Arabella’s spin focused on maintaining her sincere position that she had married someone she understood to be a man, and that the marriage should be annulled because that man (that is, James Howard) had already been married at the time--never mind that James was already married as a woman to a man. To support this argument, Arabella testified that Amy had “a double gender”, that is, she was a hermaphrodite with anatomy that could be understood as either male or female. And that therefore she was capable of entering into a marriage with either a man or a woman and have that marriage be valid. Thus her bigamy--once married to a man and once married to a woman--was a legal basis for annulment.
As I discussed in the last episode, the idea of hermaphroditism was one of the ways that medieval and renaissance society dealt with the idea of same-sex desire and cross-gender behavior. They believed that a person might have an ambiguous physiology and that this would lead to behavior that partook of both masculine and feminine identities. Arabella’s claim that Amy was a hermaphrodite protected Arabella from accusations that she had knowingly entered into and enjoyed a marriage with a woman.
Amy’s version of the story was that, yes, she was married to Arthur Poulter at the time of her marriage to Arabella. And yes, she occasionally cross-dressed and had courted Arabella both in women’s and men’s clothing. But, she maintained that both the courtship and the marriage had been a frolicsome prank. It had never been meant in earnest. Oh, how that must have stung for Arabella if theirs had truly been a love match! Amy agreed to the annulment, but only on the basis that it had never been a real marriage in the first place. This has a certain resonance with some of the issues brought up when same-sex marriage was just coming to be accepted in some states and not in others in the United States, and where a woman who wanted to get out of a same-sex marriage might move to a state where that marriage had never been legal, and then make claims on that basis.
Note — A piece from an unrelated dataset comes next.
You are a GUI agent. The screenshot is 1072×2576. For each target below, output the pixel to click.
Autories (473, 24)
Now, Amy also demanded a physical examination to prove that she was unambiguously a woman. This was an important legal point for her, because if she were determined to be “more man than woman”, as Arabella’s suit claimed, then her original marriage to Arthur Poulter would be declared retroactively invalid and she’d lose her widow’s inheritance from him.
The medical examination concluded Amy was indeed a woman, and that therefore the marriage to Arabella was invalid but did not constitute bigamy.
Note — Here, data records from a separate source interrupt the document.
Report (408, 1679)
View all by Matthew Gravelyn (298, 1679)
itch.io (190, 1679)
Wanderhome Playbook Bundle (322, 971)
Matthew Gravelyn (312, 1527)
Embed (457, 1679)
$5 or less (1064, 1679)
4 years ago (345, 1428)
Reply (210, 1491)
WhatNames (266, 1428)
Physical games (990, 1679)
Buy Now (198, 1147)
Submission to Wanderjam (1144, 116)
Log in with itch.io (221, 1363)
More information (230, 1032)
One might think that this outcome would have been far more mortifying for Arabella than for Amy, but as it happened, Amy Poulter died five weeks after the annulment was finalized, and there is circumstantial evidence to suggest she may have taken her own life as a result of the outcome of the case. Arabella lived for another two decades, enjoying her brilliant musical career. But she never married again and there doesn’t seem to be any evidence connecting her romantically with any other person during the remainder of her life.
What are we to think from this? Was their marriage indeed a prank that went too far? Was it a desperate strategy between two women who saw the masquerade as their only hope for happiness together? Was the break-up due to Arabella suddenly discovering--after six months of sharing a bed!--that her spouse was a woman? Or was it due to discovering that her beloved wife had a husband on the side--something that came to light in the aftermath of that husband’s death?
What might have happened if Amy hadn’t already been married? Might the two of them have enjoyed a discrete and blissful marriage until death did them part? How many other couples might have married in similar circumstances, and lived happily until their deaths, and we never knew because their secret was never uncovered. The answers to that question could inspire any number of interesting stories.